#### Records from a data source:
◆ ◆ ◆ ◆ ◆

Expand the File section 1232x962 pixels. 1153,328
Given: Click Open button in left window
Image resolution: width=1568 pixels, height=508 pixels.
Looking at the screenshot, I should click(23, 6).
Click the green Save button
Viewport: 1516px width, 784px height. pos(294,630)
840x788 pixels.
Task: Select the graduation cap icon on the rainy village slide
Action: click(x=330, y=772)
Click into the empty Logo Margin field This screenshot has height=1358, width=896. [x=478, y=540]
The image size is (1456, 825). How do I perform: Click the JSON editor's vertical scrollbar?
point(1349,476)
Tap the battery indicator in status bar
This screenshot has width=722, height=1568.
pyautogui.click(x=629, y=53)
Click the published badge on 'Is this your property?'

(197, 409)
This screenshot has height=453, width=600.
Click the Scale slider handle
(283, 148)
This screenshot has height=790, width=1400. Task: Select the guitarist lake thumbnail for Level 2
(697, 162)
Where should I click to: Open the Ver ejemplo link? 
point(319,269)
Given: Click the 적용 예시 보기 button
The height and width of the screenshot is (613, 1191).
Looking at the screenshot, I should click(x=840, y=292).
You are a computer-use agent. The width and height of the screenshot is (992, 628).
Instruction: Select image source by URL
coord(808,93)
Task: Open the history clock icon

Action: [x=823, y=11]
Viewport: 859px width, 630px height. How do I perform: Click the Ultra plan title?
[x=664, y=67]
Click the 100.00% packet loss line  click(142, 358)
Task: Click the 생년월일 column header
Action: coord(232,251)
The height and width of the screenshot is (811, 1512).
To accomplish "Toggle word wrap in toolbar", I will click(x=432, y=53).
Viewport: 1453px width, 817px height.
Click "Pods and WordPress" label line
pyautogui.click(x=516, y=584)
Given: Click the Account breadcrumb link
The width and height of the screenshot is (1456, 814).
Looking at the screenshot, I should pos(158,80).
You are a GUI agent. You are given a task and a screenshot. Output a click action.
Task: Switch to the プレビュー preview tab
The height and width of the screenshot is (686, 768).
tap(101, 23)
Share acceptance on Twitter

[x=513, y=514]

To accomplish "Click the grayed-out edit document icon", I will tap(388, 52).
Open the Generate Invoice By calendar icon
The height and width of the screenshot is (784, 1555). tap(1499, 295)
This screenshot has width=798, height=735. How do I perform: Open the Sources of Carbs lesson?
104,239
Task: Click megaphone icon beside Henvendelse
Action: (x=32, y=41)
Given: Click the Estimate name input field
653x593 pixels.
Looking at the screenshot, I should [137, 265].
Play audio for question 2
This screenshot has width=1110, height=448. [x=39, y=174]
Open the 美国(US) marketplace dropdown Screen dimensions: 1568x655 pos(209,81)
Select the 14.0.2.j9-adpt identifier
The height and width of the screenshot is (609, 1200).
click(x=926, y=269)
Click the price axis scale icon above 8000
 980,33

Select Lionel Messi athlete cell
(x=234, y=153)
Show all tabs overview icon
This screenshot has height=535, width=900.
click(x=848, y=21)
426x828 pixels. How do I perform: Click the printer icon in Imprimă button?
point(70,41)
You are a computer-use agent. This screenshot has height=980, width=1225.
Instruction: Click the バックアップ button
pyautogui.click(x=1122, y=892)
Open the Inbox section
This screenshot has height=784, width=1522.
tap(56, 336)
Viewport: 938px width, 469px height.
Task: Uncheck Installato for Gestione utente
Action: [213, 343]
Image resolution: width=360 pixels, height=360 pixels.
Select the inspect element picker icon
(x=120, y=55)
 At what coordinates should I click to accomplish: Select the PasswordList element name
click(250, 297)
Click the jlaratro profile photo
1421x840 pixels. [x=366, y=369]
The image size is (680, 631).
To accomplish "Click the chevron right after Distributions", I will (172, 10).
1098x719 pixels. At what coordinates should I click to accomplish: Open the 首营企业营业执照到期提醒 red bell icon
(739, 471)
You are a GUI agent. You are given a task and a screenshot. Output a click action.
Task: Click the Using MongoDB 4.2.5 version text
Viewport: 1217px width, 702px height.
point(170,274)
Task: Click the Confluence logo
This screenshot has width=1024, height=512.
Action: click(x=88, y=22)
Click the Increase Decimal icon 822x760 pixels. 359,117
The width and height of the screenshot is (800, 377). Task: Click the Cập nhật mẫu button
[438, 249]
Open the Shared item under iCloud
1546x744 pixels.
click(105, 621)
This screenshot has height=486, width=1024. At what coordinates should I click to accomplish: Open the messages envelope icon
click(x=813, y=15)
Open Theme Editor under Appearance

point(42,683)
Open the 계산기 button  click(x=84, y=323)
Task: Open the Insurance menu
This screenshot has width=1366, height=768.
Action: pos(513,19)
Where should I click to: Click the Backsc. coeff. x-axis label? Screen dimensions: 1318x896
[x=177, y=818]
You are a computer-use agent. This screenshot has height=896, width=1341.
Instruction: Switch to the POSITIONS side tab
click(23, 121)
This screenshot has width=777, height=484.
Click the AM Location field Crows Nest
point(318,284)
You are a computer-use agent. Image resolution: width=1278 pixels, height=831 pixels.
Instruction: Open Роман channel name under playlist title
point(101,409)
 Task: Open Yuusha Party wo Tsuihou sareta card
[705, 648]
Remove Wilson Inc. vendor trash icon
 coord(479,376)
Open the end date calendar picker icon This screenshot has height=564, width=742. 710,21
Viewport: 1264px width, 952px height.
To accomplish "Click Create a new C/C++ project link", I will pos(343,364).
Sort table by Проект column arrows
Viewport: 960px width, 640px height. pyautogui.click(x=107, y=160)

◆ ◆ ◆ ◆ ◆

#### What you need to do:
Would you print exactly, and only, the lines of the data above from the line with "Given: Click the 적용 예시 보기 button" through the line with "has height=980, width=1225.", inclusive?

#### Answer for the task:
Given: Click the 적용 예시 보기 button
The height and width of the screenshot is (613, 1191).
Looking at the screenshot, I should click(x=840, y=292).
You are a computer-use agent. The width and height of the screenshot is (992, 628).
Instruction: Select image source by URL
coord(808,93)
Task: Open the history clock icon

Action: [x=823, y=11]
Viewport: 859px width, 630px height. How do I perform: Click the Ultra plan title?
[x=664, y=67]
Click the 100.00% packet loss line  click(142, 358)
Task: Click the 생년월일 column header
Action: coord(232,251)
The height and width of the screenshot is (811, 1512).
To accomplish "Toggle word wrap in toolbar", I will click(x=432, y=53).
Viewport: 1453px width, 817px height.
Click "Pods and WordPress" label line
pyautogui.click(x=516, y=584)
Given: Click the Account breadcrumb link
The width and height of the screenshot is (1456, 814).
Looking at the screenshot, I should pos(158,80).
You are a GUI agent. You are given a task and a screenshot. Output a click action.
Task: Switch to the プレビュー preview tab
The height and width of the screenshot is (686, 768).
tap(101, 23)
Share acceptance on Twitter

[x=513, y=514]

To accomplish "Click the grayed-out edit document icon", I will tap(388, 52).
Open the Generate Invoice By calendar icon
The height and width of the screenshot is (784, 1555). tap(1499, 295)
This screenshot has width=798, height=735. How do I perform: Open the Sources of Carbs lesson?
104,239
Task: Click megaphone icon beside Henvendelse
Action: (x=32, y=41)
Given: Click the Estimate name input field
653x593 pixels.
Looking at the screenshot, I should [137, 265].
Play audio for question 2
This screenshot has width=1110, height=448. [x=39, y=174]
Open the 美国(US) marketplace dropdown Screen dimensions: 1568x655 pos(209,81)
Select the 14.0.2.j9-adpt identifier
The height and width of the screenshot is (609, 1200).
click(x=926, y=269)
Click the price axis scale icon above 8000
 980,33

Select Lionel Messi athlete cell
(x=234, y=153)
Show all tabs overview icon
This screenshot has height=535, width=900.
click(x=848, y=21)
426x828 pixels. How do I perform: Click the printer icon in Imprimă button?
point(70,41)
You are a computer-use agent. This screenshot has height=980, width=1225.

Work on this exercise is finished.